You're most likely running into an issue that was fixed on the Avro 1.4 branch: eca88ef I'm planning on merging these changes to trunk this weekend.

elibingham · 2012-02-24T21:44:19Z

Jakob,

Ah, I see that branch is 7 changes ahead of master. Thanks for the heads up - can you let me know when the changes are merged so I can try out the new code?

Also, will master work with Avro 1.5.4 or will I need to move to 1.6.x?

-Eli

On Feb 24, 2012, at 4:40 PM, Jakob Homan wrote:

You're most likely running into an issue that was fixed on the Avro 1.4 branch: eca88ef I'm planning on merging these changes to trunk this weekend.

Reply to this email directly or view it on GitHub:
#14 (comment)

jghoman · 2012-02-24T21:47:29Z

It should work with 1.6. That's one of the things I'm checking. The other commits are minor. The plan is to merge this code to the Hive source, since I don't have enough time to really care for this code right now.

elibingham · 2012-02-29T20:54:06Z

Any idea when this fix will be pushed?
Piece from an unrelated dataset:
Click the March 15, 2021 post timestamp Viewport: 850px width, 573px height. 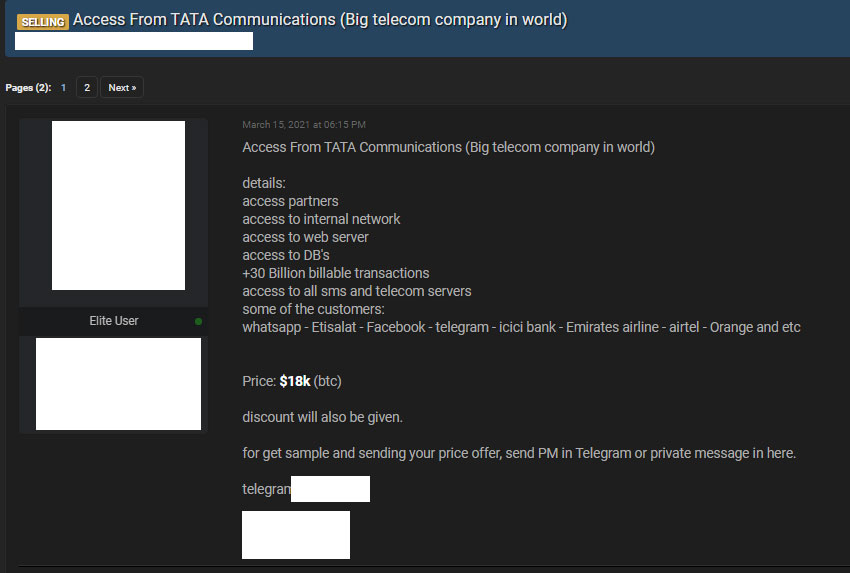pos(304,125)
I'm getting bitten by this bug in another context (can't join together two tables).

elibingham · 2012-03-05T18:30:13Z

FYI, I cloned the repo, merged the 1.4 branch into master and built it myself to test out this patch. The problem still seems to exist on seemingly simple joins from a to be with non-matching schemas.
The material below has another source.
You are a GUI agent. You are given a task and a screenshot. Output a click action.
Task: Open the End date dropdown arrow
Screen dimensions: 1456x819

thirstycrow · 2012-03-13T13:16:31Z

I got the same problem and solved it by commenting out the following line in AvroGenericRecordReader.java, which set the schema of the target table as the reader's schema of GenericDatumReader.

if(latest != null) gdr.setExpected(latest);

elibingham · 2012-03-13T15:20:27Z

@thirstycrow Nice one - just tried this fix in my own fork at elibingham@134c689 - worked like a charm.
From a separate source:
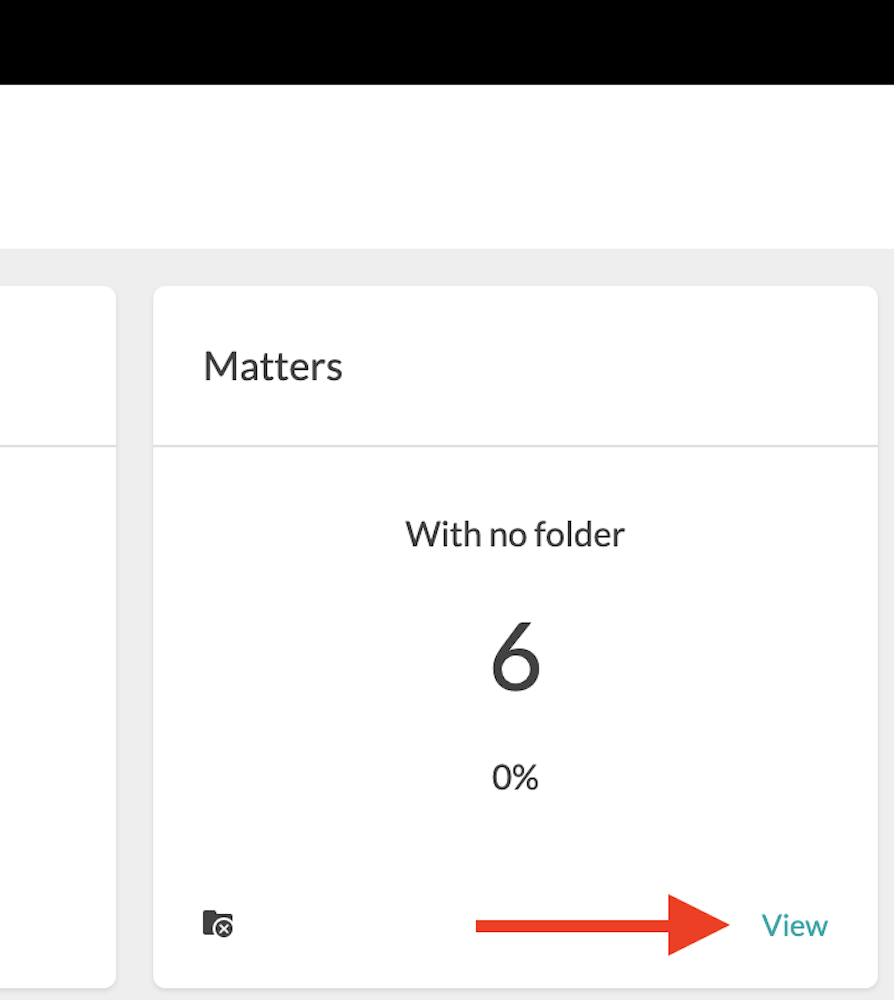The image size is (894, 1000).
Task: Click the red arrow pointing to View
Action: (602, 925)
cwsteinbach · 2012-04-06T00:30:17Z

@jghoman: is this patch ready to go in or are there some remaining issues?

elibingham · 2012-04-06T17:09:47Z

@cwsteinbach If you'd like you can clone my fork and build from there - it includes both @jghoman and @thirstycrow 's patches in master, and I've been using in my development environment for awhile without problems.

jghoman · 2012-04-06T17:11:44Z

The remaining issue is that I've not seen this in our clusters, so I want to look further, but haven't had time. I've been promised time next week to catch up Haivvreo issues (including the port to ASF), so will likely take a look then.

jghoman · 2012-04-11T22:36:00Z

ok. Finally have some time to focus on Haivvreo. The issue at hand: that line was added as part of 'be smart about reading in the latest version of the datum so we don't have to re-encode later.' Removing means that if there are any schema evolution changes, we'll have to (try to) re-encode. But you're right that it's getting picked up during writing as well, which is a regression. Now the trick is to figure out how to avoid re-encode and not screw up writing. Just commenting out this line isn't enough because the benefits of avoiding re-encoding are significant. Will take a look.

jghoman · 2012-04-17T22:16:59Z

@elibingham I'm not sure why you were seeing this on Hive 0.7. We just went to Hive 0.8 and saw it. In 0.8 at least, Hive has changed what it's passing around in the properties, the code was thinking it was in non-mr jobs all the time and loading the schema from that, which was what was causing the failure. I've committed a change (5407836) that should fix this. I've verified it against our 0.8.1 and 0.7.1 clusters. I'll try it against the insert into scenario you originally describe today as well and report back.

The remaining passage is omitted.